Romek Groszewski SJ: wybieram miejsce pomiędzy, wsłuchany w oba głosy

Fot. Pogłębiarka / YouTube
Romek Groszewski SJ

"Dziś najbardziej zacięta walka toczy się nie na ulicach i przed kościołami, nie w Sejmie czy Trybunale, nie w mediach a naszych sercach, walka by nie przestać kochać, szanować, błogosławić i przebaczać, szczególnie tym, których rozpoznajemy jako nieprzyjaciół, którzy takimi się nam jawią" - pisze jezuita.

Sam pytałem i nadal szukam odpowiedzi w kontekście tego, co się dzieje, przede wszystkim w modlitwie i bardzo porusza mnie słowo z czytanego ostatnio na Liturgii listu do Efezjan:

"Nie toczymy bowiem walki przeciw krwi i ciału, lecz przeciw Zwierzchnościom, przeciw Władzom, przeciw rządcom świata tych ciemności, przeciw pierwiastkom duchowym zła na wyżynach niebieskich. Dlatego weźcie na siebie pełną zbroję Bożą, abyście w dzień zły zdołali się przeciwstawić i ostać, zwalczywszy wszystko. Stańcie więc [do walki] przepasawszy biodra wasze prawdą i oblókłszy pancerz, którym jest sprawiedliwość, a obuwszy nogi w gotowość [głoszenia] dobrej nowiny o pokoju. W każdym położeniu bierzcie wiarę jako tarczę, dzięki której zdołacie zgasić wszystkie rozżarzone pociski Złego. Weźcie też hełm zbawienia i miecz Ducha, to jest słowo Boże - wśród wszelakiej modlitwy i błagania. Przy każdej sposobności módlcie się w Duchu!".

*Sekcja danych*.
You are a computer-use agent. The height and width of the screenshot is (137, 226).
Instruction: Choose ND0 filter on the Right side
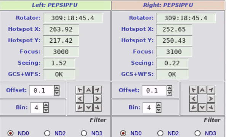(x=123, y=133)
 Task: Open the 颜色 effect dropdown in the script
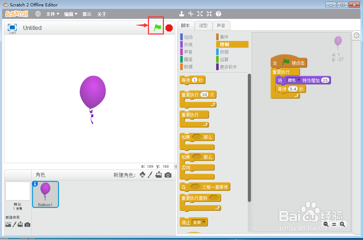click(294, 80)
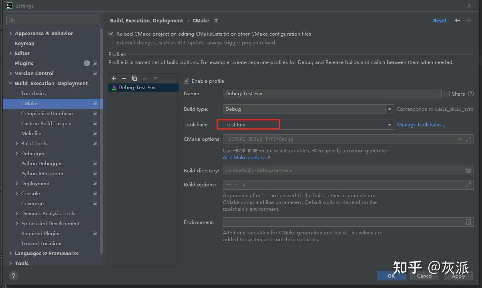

*Zestaw zadań*.
(A) Z którego listu, czytanego ostatnio na Liturgii, pochodzi słowo przywołane we fragmencie?
(B) Zaktualizuj we fragmencie ustęp od słów "Romek Groszewski SJ: wybieram" do słów "- pisze jezuita.", zamieniając "Sejmie" na "parlamencie", i podaj go w całości.
Zestawienie nie ma żadnego związku z powyższym fragmentem.

*Rozwiązania zadań*.
(A) Z listu do Efezjan.

(B)
Romek Groszewski SJ: wybieram miejsce pomiędzy, wsłuchany w oba głosy

Fot. Pogłębiarka / YouTube
Romek Groszewski SJ

"Dziś najbardziej zacięta walka toczy się nie na ulicach i przed kościołami, nie w parlamencie czy Trybunale, nie w mediach a naszych sercach, walka by nie przestać kochać, szanować, błogosławić i przebaczać, szczególnie tym, których rozpoznajemy jako nieprzyjaciół, którzy takimi się nam jawią" - pisze jezuita.